Üniversiteler için hazırlanan yasa tasarılarının tarihsel süreci ile Üniversitelerin işlevi ve yeni yasa tasarısının ne getirip ne götürdüğü konularında bilgiler vererek sözlerine başlayan Dokuz Eylül Üniversitesi Tıp Fakültesi Öğretim Üyesi Prof. Dr. İzgi Günal da “Yeni yasada üniversitelerin mütevelli heyetinde en çok vergi verenlerin de yer alabileceğini öngörüyor. Bu bana Matild Manukyan’ı çağrıştırdı. Düşünün genelev patronu üniversitenin mütevelli heyetinde!.” diyerek hazırlanan üniversite yasa tasarısının bilimsel gerçeklerden uzak hazırlandığını iddia etti.

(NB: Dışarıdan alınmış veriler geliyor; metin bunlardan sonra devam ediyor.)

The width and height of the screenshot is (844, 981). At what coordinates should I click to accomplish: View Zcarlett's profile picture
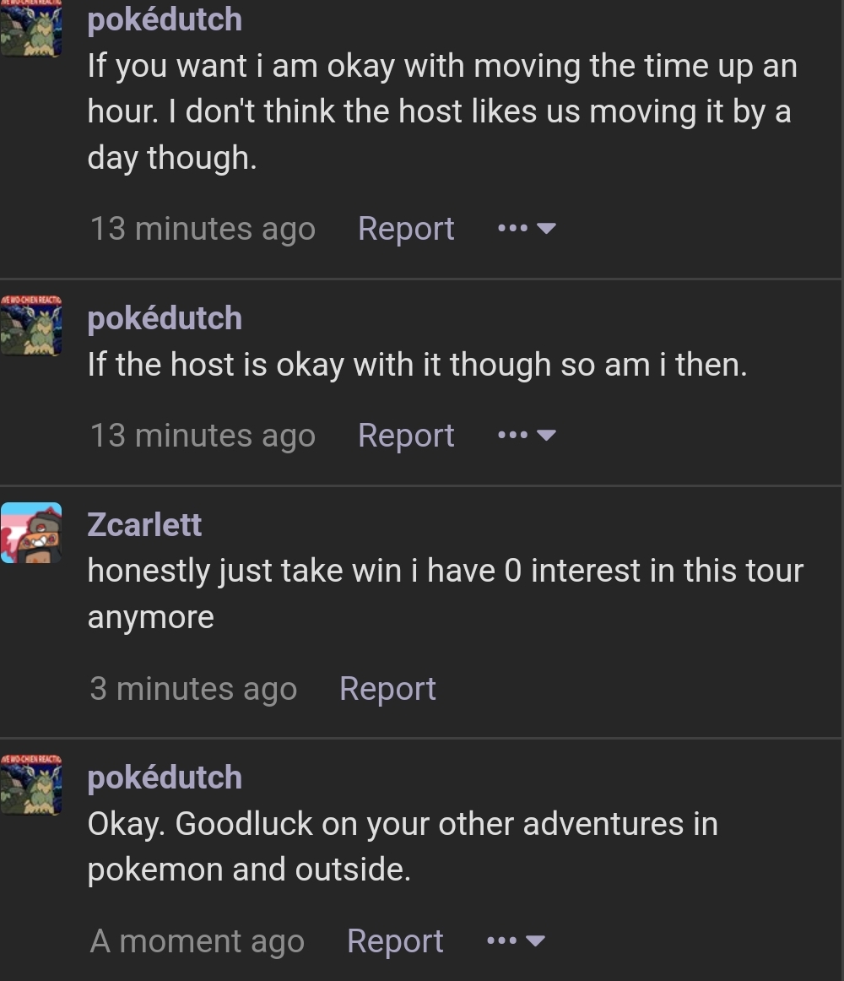(x=30, y=533)
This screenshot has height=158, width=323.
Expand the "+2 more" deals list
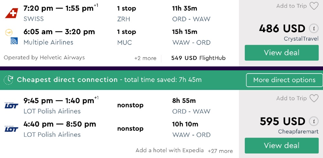click(145, 58)
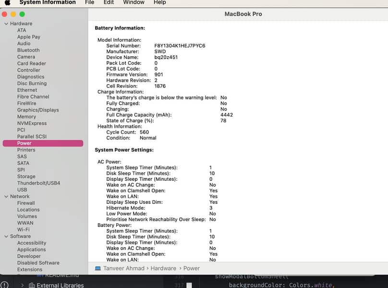Open the Help menu
Screen dimensions: 388x288
[x=159, y=2]
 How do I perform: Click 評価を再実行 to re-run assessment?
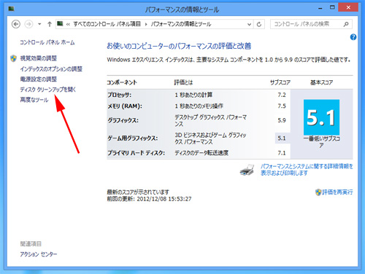tap(337, 192)
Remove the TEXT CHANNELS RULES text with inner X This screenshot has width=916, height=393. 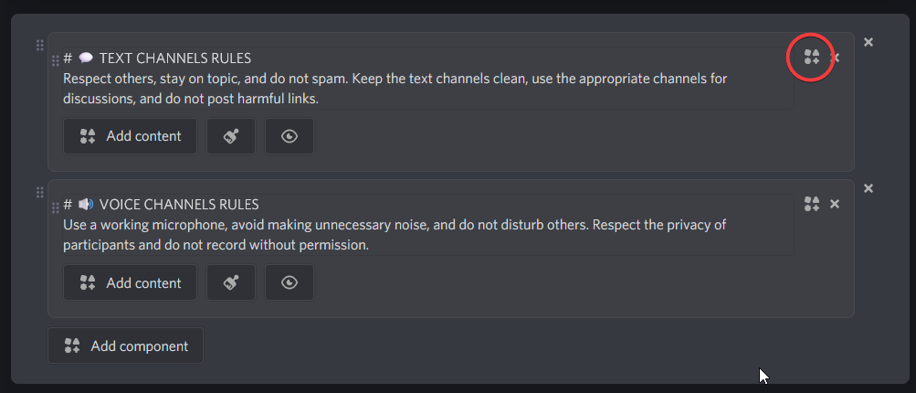click(x=835, y=58)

Üniversiteler ve siyaset ilişkilerini anlatarak sözlerine başlayan İnönü Üniversitesi öğretim üyelerinden Prof. Dr. Hacı Bayram Kaçmazoğlu ise “Üniversitelerimiz geleneklerini oluşturamıyor. Hiçbir üniversitemizin bilimsel bir geleneği yok. Bilimsel paradigmalar, Osmanlı’nın son, Cumhuriyetin ilk yıllarında Almanya ve Fransa, 1945’lerden sonra Anglosakson egemenliğinde iken 1990’lardan sonra tamamen Amerikancı bir hüviyete büründü. Üniversitelerimiz kendi toplumunu tanıyan bilim adamlarına yer vermeli ve bilimsel kültürünü oluşturmalı. 'Türkiye 200 yıldır bocalıyor' diye şikayet ediyoruz. Almanya, Fransa veya Amerika’nın eğitim politikalarını uygularsanız elbette ki bocalarsınız” diyerek sözlerini tamamladı.
Açık oturum soru- yanıt bölümü ile sona erdi.